» WORK TASK: An exact copy of the records is needed; please leave the images out.

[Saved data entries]
┄┄┄┄┄┄

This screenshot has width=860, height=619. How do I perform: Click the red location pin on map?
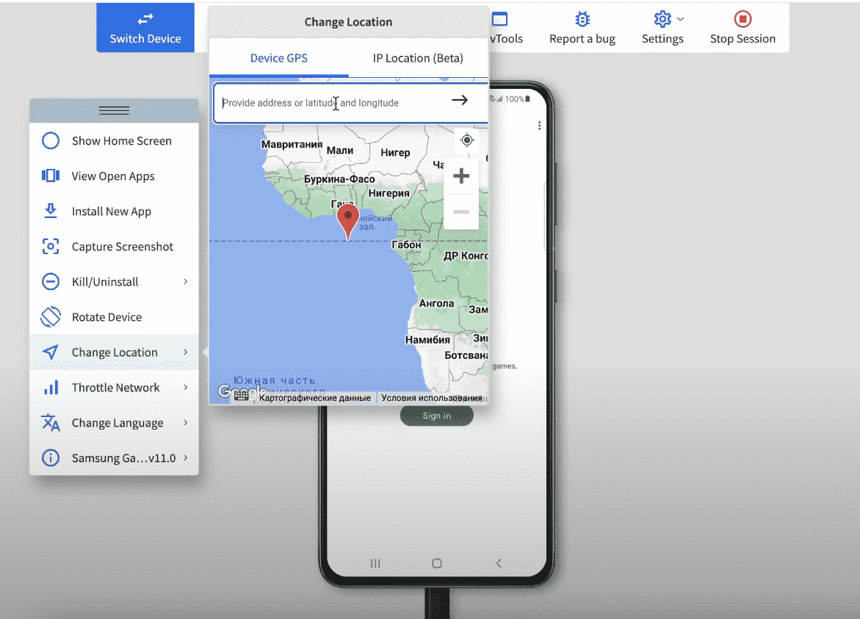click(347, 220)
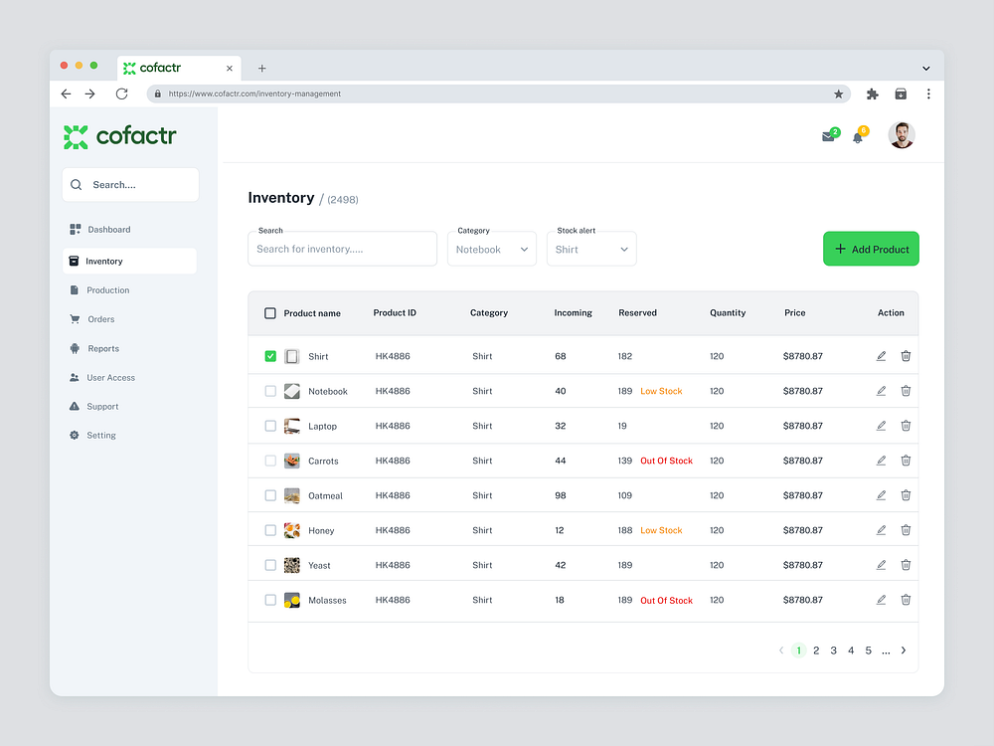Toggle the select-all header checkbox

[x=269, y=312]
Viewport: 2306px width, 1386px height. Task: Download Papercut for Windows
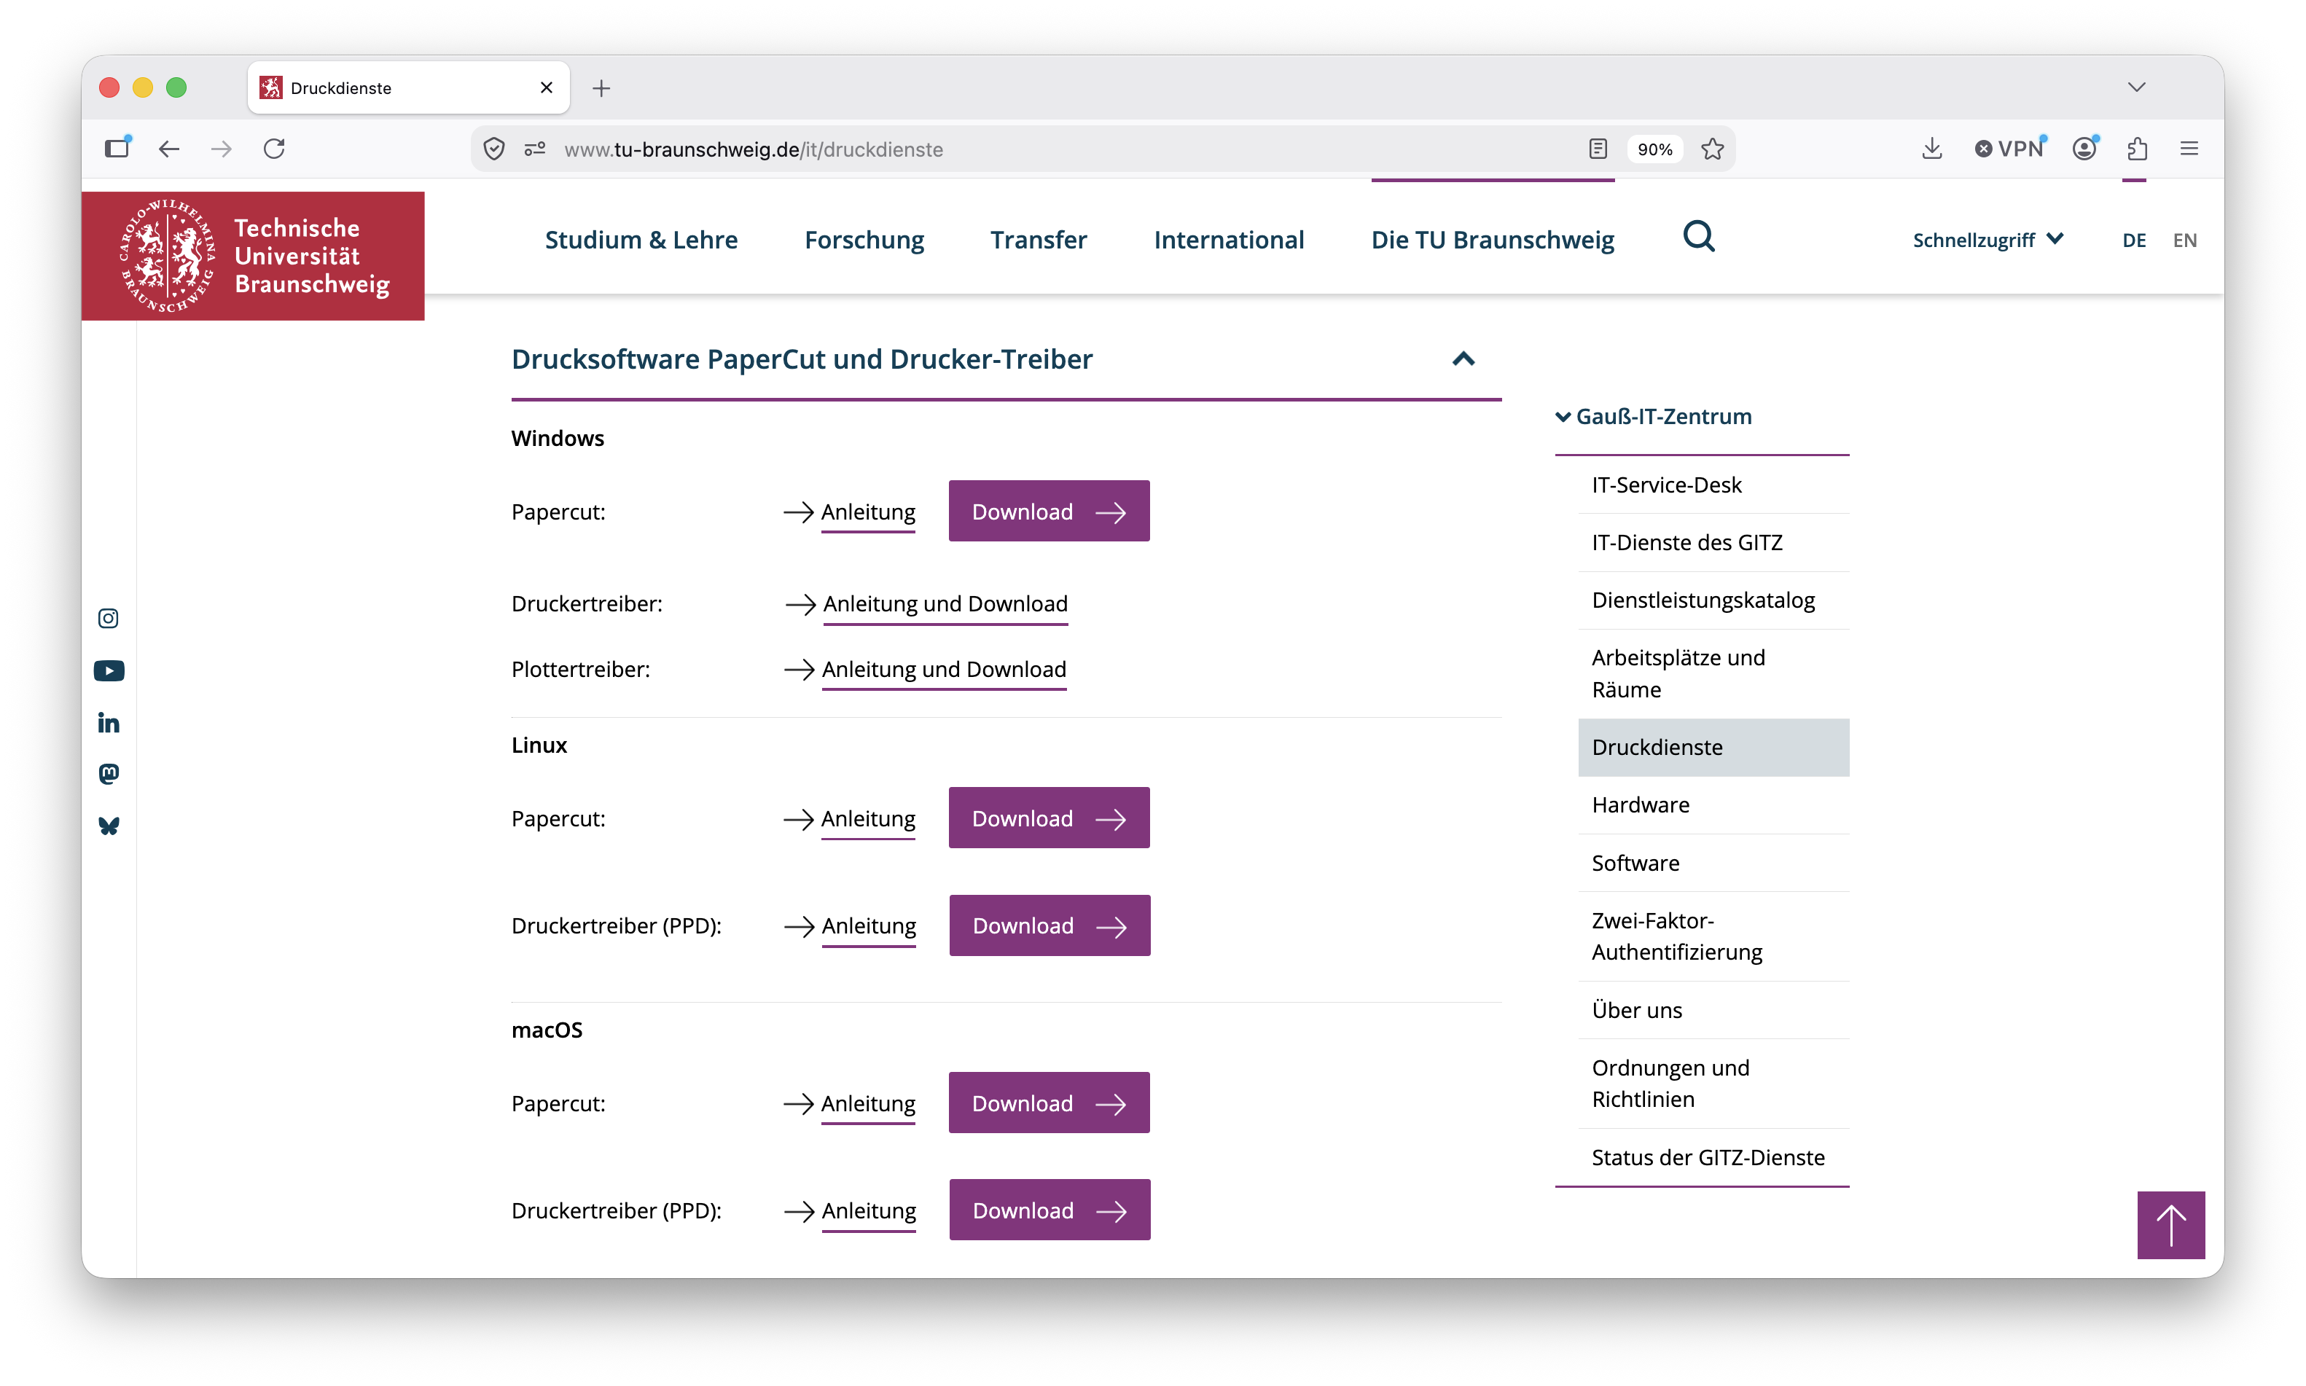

┄┄┄┄┄┄

» ANSWER AREA:
This screenshot has width=860, height=619. How do I perform: Click the red location pin on map?
click(347, 220)
Toggle the select-all header checkbox

[x=269, y=312]
Viewport: 2306px width, 1386px height. Task: Download Papercut for Windows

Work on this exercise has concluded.